Be Respectful & Choose Empathy: Use polite language and terms when referencing their condition and choose to understand, not criminalize.
Words go a long way and have a greater impact than many of us care to admit. Our change of reference and language is where change begins.
When we discuss those whom struggle with an addiction or substance use, people are likely to use labels and negatively connotated words like “crazy,” “junkie,” or even “psychotic.” We are all humans with a drug of choice, so why do we approach this community with such perceived indifference? Learn to fray from terms like: addict, drunk, junkie, and dirty.
Instead:
Educate yourself
There are a plethora of resources out there on the specifics and science behind addiction. Blog posts like my own, YouTube videos, online PDFs and slideshows, all provide a wide range of material for you to absorb and internalize. If you wish to dive more into the objectivity of substance abuse, start here:
Addiction: Statistics, Origins, Symptoms, Risk Factors
Drugs of Abuse - Interactive Lesson
Drug Use Changing the Brain over Time
Take Care of Yourself, Too
In the midst of prioritizing others and worrying about loved ones, it is especially crucial to put ourselves first and meet our own needs. Loving an individual who struggles with addiction is an exhausting and emotionally complex task. In fact, watching a cared one become increasingly more ill can inhibit your own work and school success, relationships with family, and your own mental health. As provided by the Hazelden Foundation, just like substance use disorder treatment, there are various options available to help you. It’s all about finding something that works for you—and finding people who just get it.

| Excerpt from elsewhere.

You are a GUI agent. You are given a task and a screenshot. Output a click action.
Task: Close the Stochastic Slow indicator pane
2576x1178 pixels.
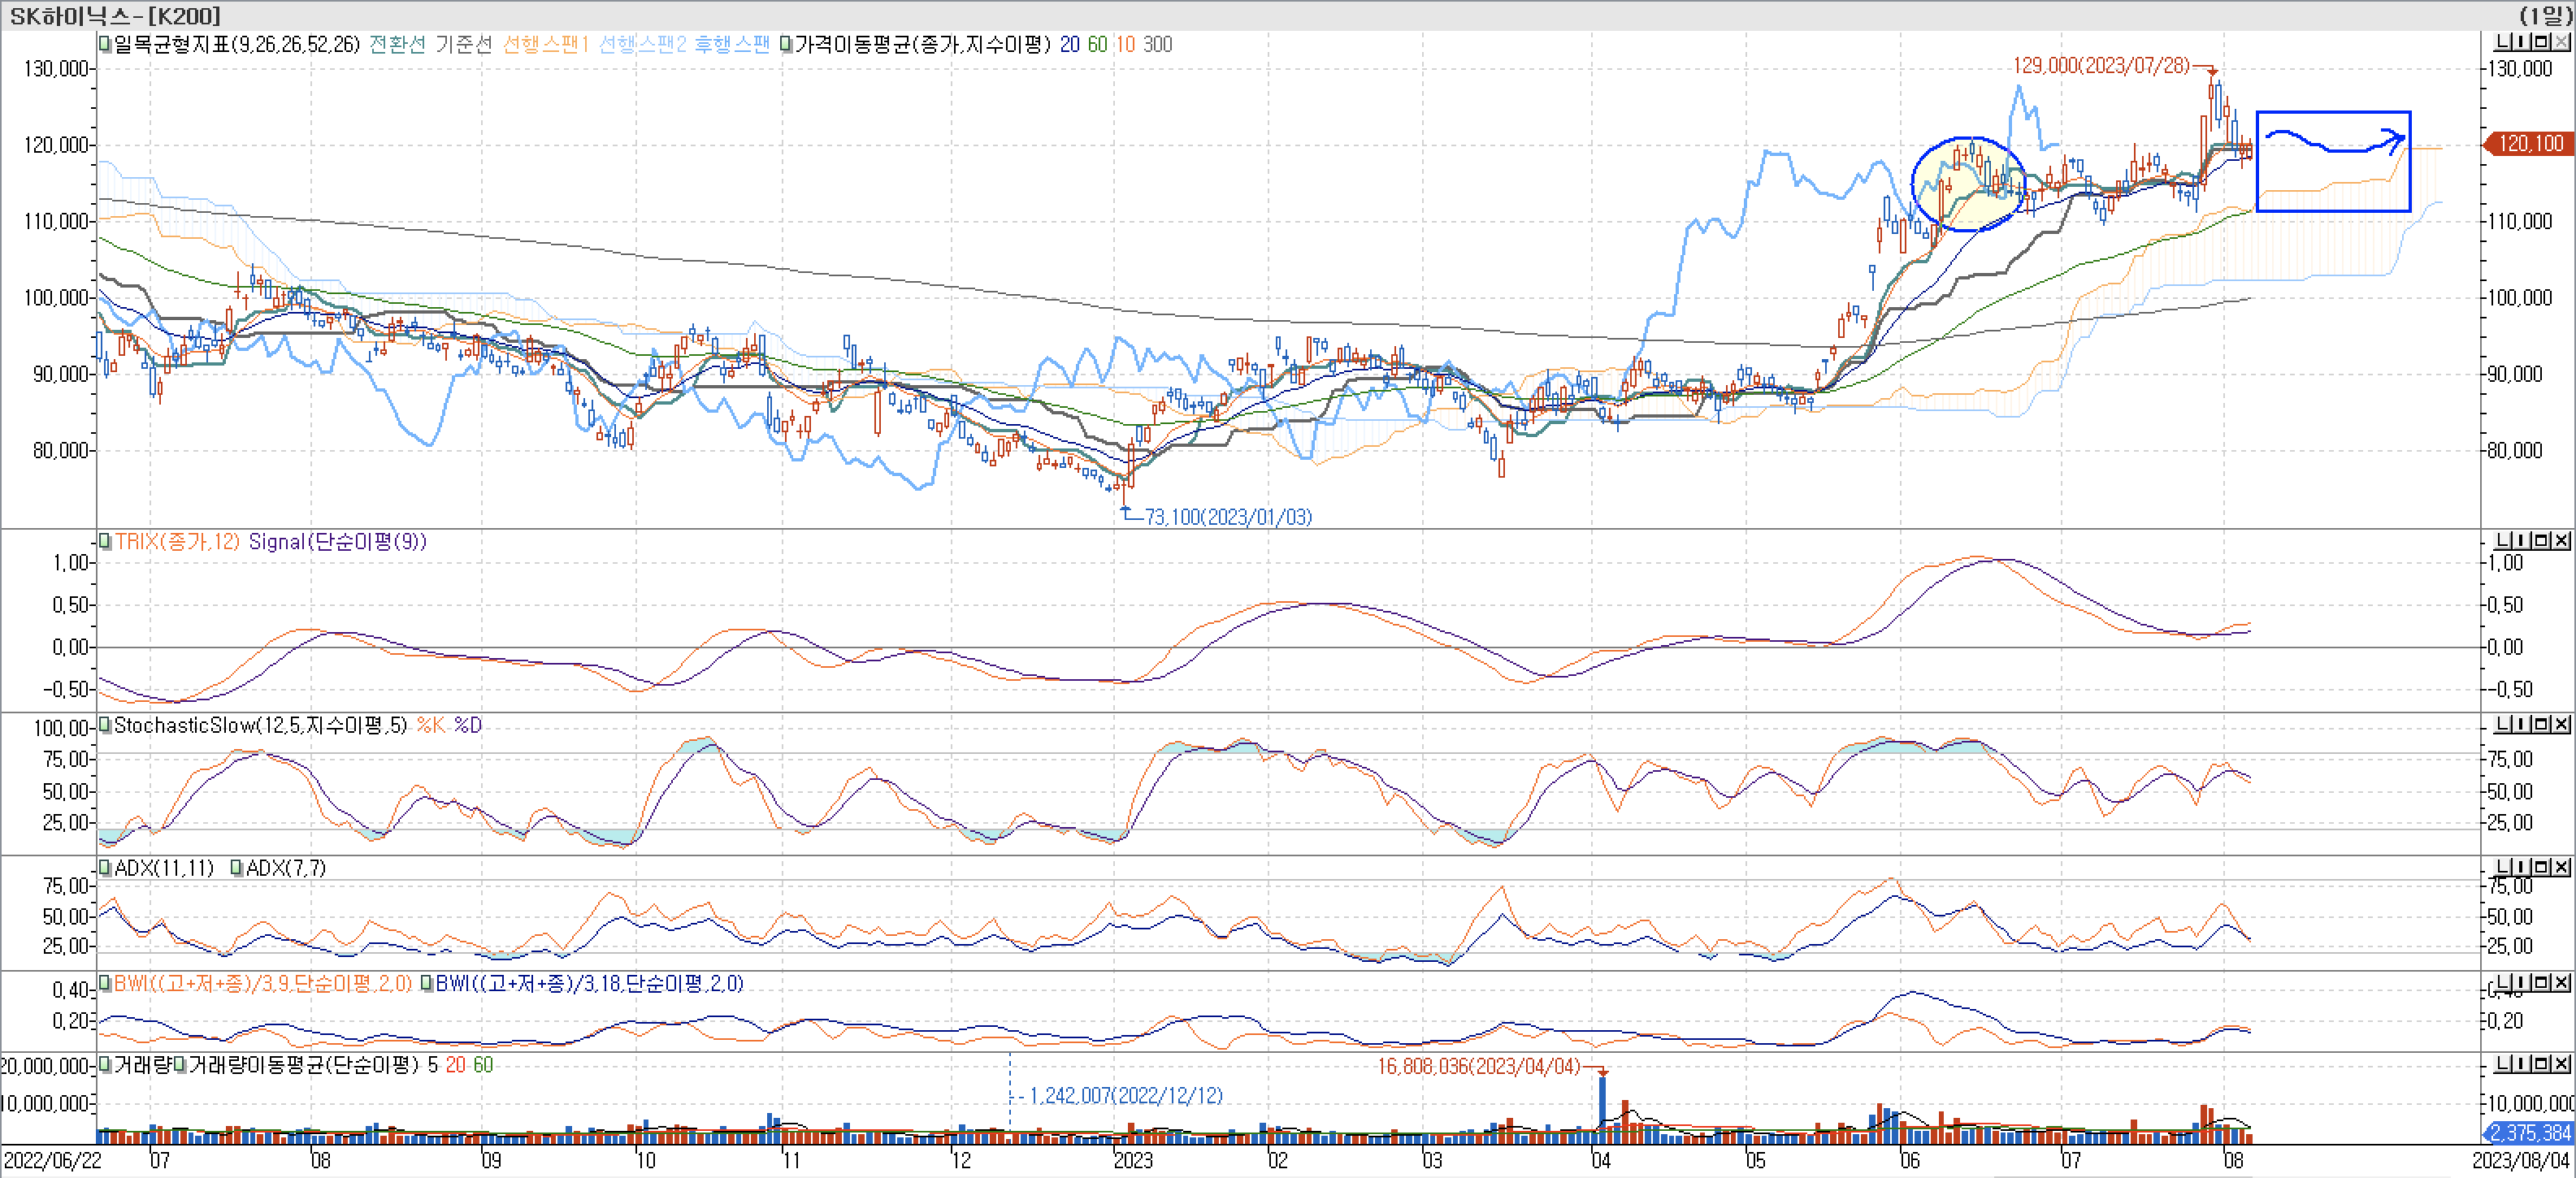[2561, 723]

Al-Anon: Free Twelve Step support group for families and loved ones of those with an alcohol substance use disorder
Nar-Anon: Free Twelve Step support group for families and loved ones of those with a substance use disorder
Community Reinforcement and Family Training (CRAFT): support group focused on healthier relationships and communication with loved ones facing a substance use disorder
Family groups: support groups for family members of loved ones who are struggling with a substance use disorder
Addiction is a more intricate and intensely unique conception than many community members fail to recognize. It is important to take time to reach a level of awareness and education to promote situations like these with delicacy, and support our wider global communities with the positive and empathetic language we all need from one another to get by in this crazy world.